»»

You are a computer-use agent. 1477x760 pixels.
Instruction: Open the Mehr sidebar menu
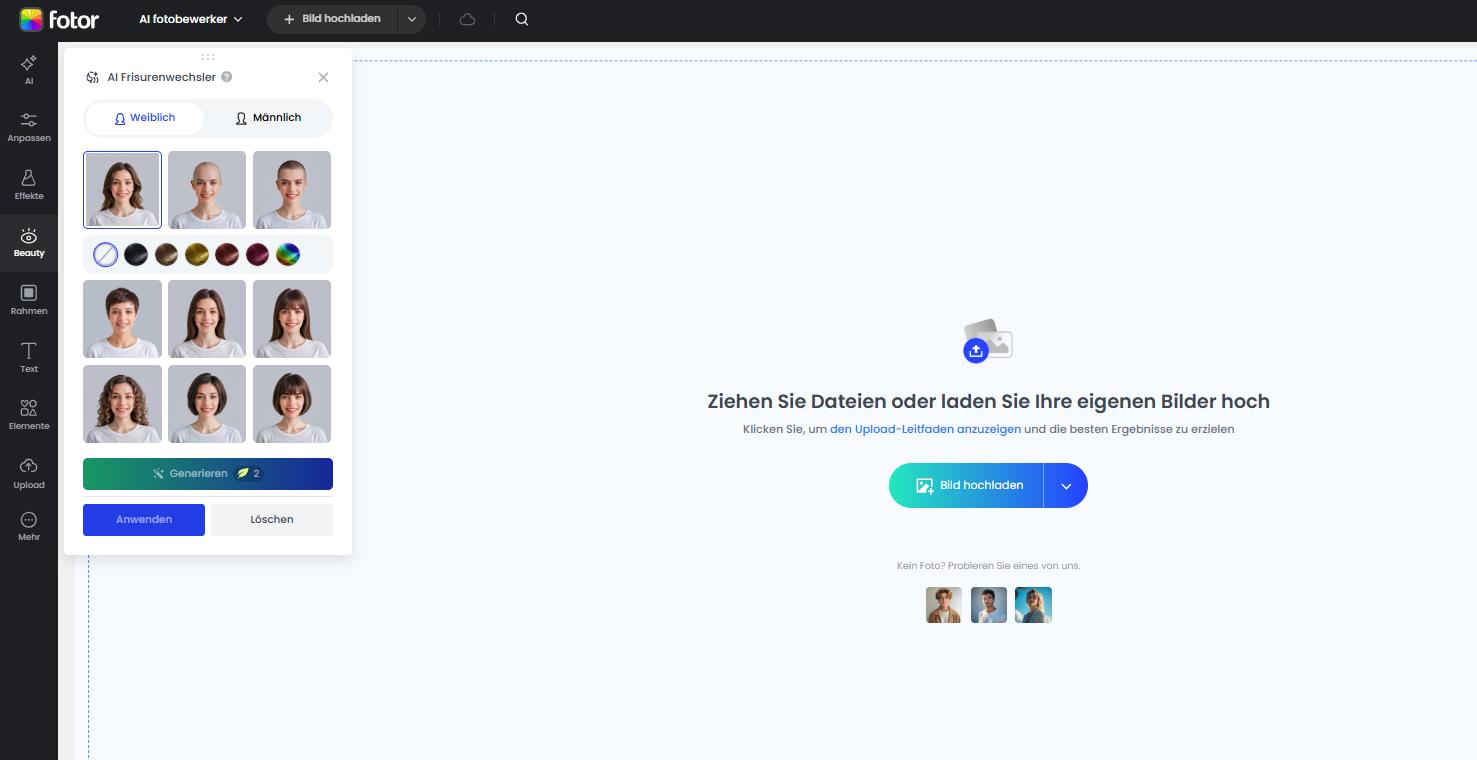(29, 526)
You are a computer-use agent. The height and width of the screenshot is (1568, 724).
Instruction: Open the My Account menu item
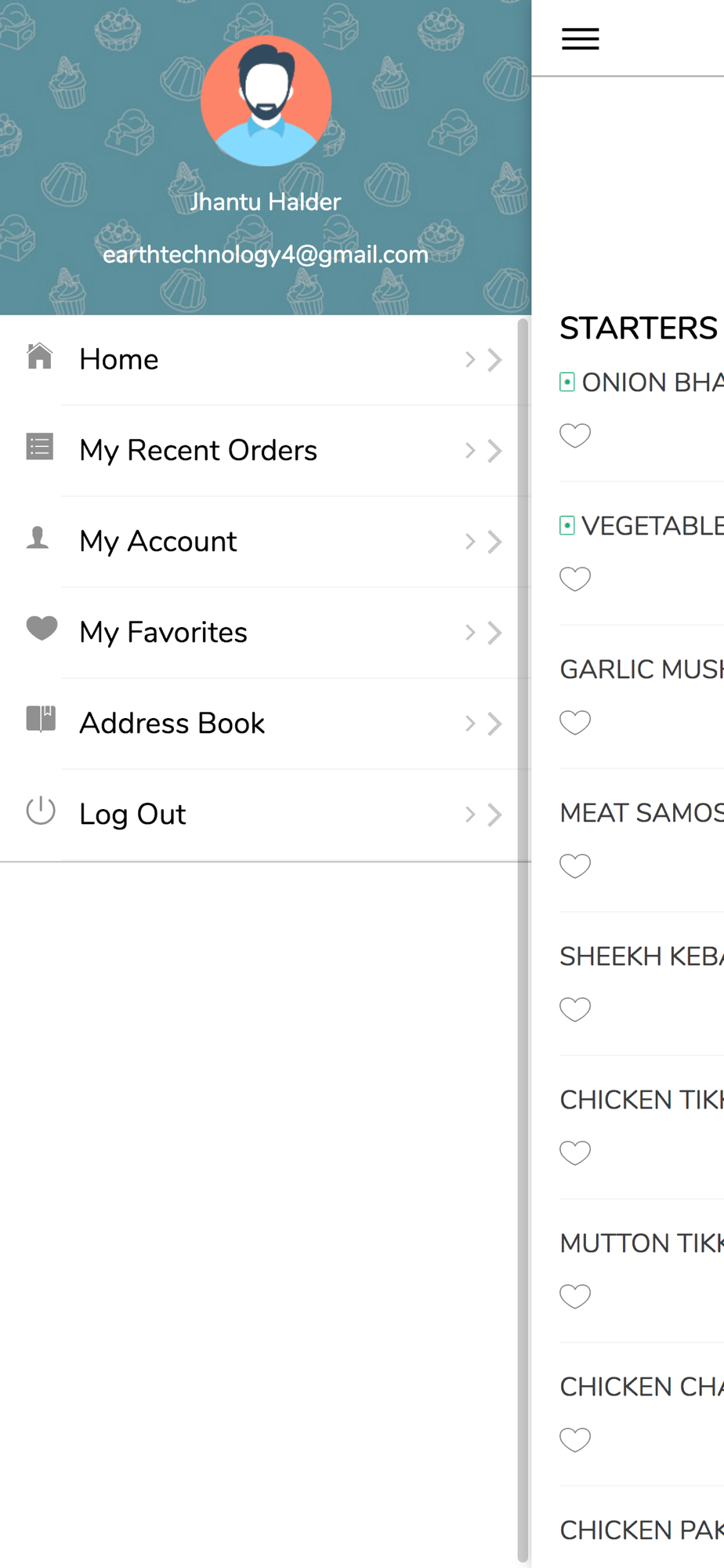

««

TO DO:
Swap "Open" for "Show" everywhere it occurs in the records above, and leave every other word the same. Omit the pictures from what you give back.

WRITTEN SOLUTION:
You are a computer-use agent. 1477x760 pixels.
Instruction: Show the Mehr sidebar menu
(29, 526)
You are a computer-use agent. The height and width of the screenshot is (1568, 724).
Instruction: Show the My Account menu item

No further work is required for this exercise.